First, because the president of the United States leads the most powerful nation on earth.
But beyond that, because the American president – also since World War II known as the leader of the free world – has for seven decades led, supported, and generally sought to strengthen the liberal order of international laws and institutions of which the UN is a part.
That order, while far from perfect, has played a role in delivering unprecedented world peace and prosperity.
But Mr. Trump, the America First president, is different from any postwar president before him in that he not only shows little interest in leading that global order his predecessors built, many international relations experts say, but indeed seems focused on dismantling it.
“What we’ve learned in the 18 months of Donald Trump’s presidency is that the word ‘leadership’ is not part of his vocabulary, nor is America as ‘leader of the free world’ a concept he’s shown much interest in,” says Ivo Daalder, who was the US ambassador to NATO under President Barack Obama.
“Instead of leading in the world he talks about winning in the world, and that goes for our relations with allies as well as with adversaries,” adds Mr. Daalder, now president of the Chicago Council on Global Affairs.
“There’s no conception of working with others to get them on board with America’s vision or bringing them around to our point of view.”
Moreover, Trump is likely to go farther in his UN speech this year on the theme of national sovereignty over international institutions and cooperation that he highlighted last year, some international relations experts say.
One reason for this expectation is Trump is seen as “unleashed” after firing a number of national security aides who differed with him, and more confident of his intuitions in his second year in office.

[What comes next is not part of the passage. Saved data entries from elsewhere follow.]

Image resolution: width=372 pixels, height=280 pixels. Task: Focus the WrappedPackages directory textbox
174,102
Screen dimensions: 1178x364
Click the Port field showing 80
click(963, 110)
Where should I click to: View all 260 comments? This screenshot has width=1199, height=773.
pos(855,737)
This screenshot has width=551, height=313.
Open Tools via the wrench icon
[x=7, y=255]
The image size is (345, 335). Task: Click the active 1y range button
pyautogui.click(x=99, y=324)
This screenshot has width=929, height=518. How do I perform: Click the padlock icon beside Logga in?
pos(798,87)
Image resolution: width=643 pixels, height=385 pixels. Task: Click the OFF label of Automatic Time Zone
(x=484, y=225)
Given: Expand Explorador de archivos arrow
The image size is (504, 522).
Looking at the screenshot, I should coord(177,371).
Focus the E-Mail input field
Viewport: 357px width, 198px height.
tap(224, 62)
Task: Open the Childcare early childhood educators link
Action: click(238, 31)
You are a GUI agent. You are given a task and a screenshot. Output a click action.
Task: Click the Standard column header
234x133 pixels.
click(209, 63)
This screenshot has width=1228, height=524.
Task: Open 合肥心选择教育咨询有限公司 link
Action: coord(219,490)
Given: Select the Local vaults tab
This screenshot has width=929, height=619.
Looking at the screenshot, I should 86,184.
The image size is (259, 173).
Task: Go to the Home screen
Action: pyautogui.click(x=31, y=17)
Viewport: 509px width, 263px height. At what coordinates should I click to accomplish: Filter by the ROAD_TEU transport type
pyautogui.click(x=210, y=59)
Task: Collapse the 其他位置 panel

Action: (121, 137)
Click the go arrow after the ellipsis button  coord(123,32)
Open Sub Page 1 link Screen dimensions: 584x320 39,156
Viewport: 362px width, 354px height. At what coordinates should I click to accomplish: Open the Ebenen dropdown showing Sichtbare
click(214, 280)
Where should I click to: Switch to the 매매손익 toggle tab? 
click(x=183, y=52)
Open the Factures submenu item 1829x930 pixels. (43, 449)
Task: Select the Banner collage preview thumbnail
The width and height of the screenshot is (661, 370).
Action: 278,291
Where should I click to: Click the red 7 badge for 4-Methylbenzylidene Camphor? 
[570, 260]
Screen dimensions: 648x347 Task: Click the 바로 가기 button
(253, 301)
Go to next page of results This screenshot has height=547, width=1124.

“Trump’s [UN] speech a year ago was actually helpful, because it gave people around the world a look at the new American president and where he’s coming from – that he really does want to go back to a world of hard sovereign nations and … to take down the liberal international order,” says Charles Kupchan, a senior fellow at the Council on Foreign Relations in Washington.
Noting that Trump since that speech has brought in new advisers more in line with his nationalist ideological outlook – including national security adviser John Bolton – Mr. Kupchan says he expects the president in his speech this year to “double down” on his America First vision rather than softening it.
“It’s not that he’s a transactional president demanding a better deal,” as Kupchan says he originally thought about Trump. Instead he now sees a president “whose driving perspective is, ‘I’m tired of presiding over a country that has its lunch eaten every day because it’s taking care of others.… I want out of a global order that has put us in that weak position.’ ”
As a result, he says that “If anything, [this year’s speech] will have even sharper edges.”
Indeed Nikki Haley, the US ambassador to the UN, told reporters last week that Trump will deliver a speech on a theme of “protecting US sovereignty.”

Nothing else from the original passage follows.